Que les Chinois nous disent où sont passées ces substances. Ils ont caché ça où ? Avec la complicité de qui ???
Tout le monde a les yeux sur le fer. C’est juste l’arbre qui cache la forêt ; les Chinois se feront des milliards de dollars ailleurs (sur l’exploitation de l’or, du chrome, du nickel et du cuivre de Lobe) et non sur le fer.
Le ministre des Mines a déclaré tout récemment que le permis de recherche a été délivré au Chinois en 2008 ;
Donc ça fait 14 ans que les Chinois travaillent sur ce projet ;
M. le ministre pendant tout ce temps qu’est-ce que les Chinois ont fait concrètement ??
Quelle géophysique aéroportée?
Quelle cartographie?
Quelles galeries et leur échantillonnage ?
Combien de mètres de sondage carottés et sur quelle grille?
Où sont stockés les échantillons témoins que normalement les Chinois doivent mettre à la disposition du ministère
L’enrichissement pilote a été fait où ?? En Chine ou au Cameroun ?
Le code minier camerounais demande à tout opérateur qui fait de la recherche de soumettre chaque année un rapport d’activités (dans lequel on retrouve les parties techniques et financières). M. le ministre, où sont ces rapports (au moins 7 rapports, car c’est en 2015 que les Chinois font la demande de permis d’exploitation)? Peut-on les consulter ?
Dans le code minier camerounais, pour qu’un permis de recherche soit transformé en permis d’exploitation, il faut non seulement certifier les réserves mais il faut aussi produire une étude de faisabilité. Curieusement dans les documents en annexe de la convention minière, il n’y a que la certification des réserves, ou est passée l’étude de faisabilité????
Bref, les activités de sinosteel Cameroun sont entachées de beaucoup d’irrégularités et de tricheries.
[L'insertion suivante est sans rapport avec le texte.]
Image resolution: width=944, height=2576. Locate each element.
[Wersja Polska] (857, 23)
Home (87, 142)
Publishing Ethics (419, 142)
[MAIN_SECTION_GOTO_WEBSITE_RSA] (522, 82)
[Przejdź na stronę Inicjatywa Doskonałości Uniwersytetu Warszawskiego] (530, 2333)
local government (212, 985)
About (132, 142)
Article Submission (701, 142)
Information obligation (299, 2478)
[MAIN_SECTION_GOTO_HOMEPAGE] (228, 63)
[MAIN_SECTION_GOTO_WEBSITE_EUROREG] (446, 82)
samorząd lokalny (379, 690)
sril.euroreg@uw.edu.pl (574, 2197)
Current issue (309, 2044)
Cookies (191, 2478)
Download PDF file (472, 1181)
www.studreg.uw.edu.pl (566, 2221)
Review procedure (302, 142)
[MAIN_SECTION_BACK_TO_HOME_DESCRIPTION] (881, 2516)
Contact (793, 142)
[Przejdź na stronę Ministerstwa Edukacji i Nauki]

C’est le mode de fonctionnement des chinois et c’est de notre responsabilité en tant que camerounais d’attirer l’attention des autorités sur des manquements des opérateurs miniers qui exercent au Cameroun.
Je propose un audit total de ce projet par un cabinet international reconnu en la matière.
Le Gabon l’a fait en 2012 sur le gisement de fer de Belinga et les Chinois ont vu leur titre minier annulé.
Nous devons faire très attention avec les Chinois. Ils ne sont pas des enfants de chœur surtout dans le domaine des mines.
Aux Camerounais qui sont prêts à brader les ressources de leur pays pour leur intérêt personnel, les portes de la prison sont ouvertes pour eux.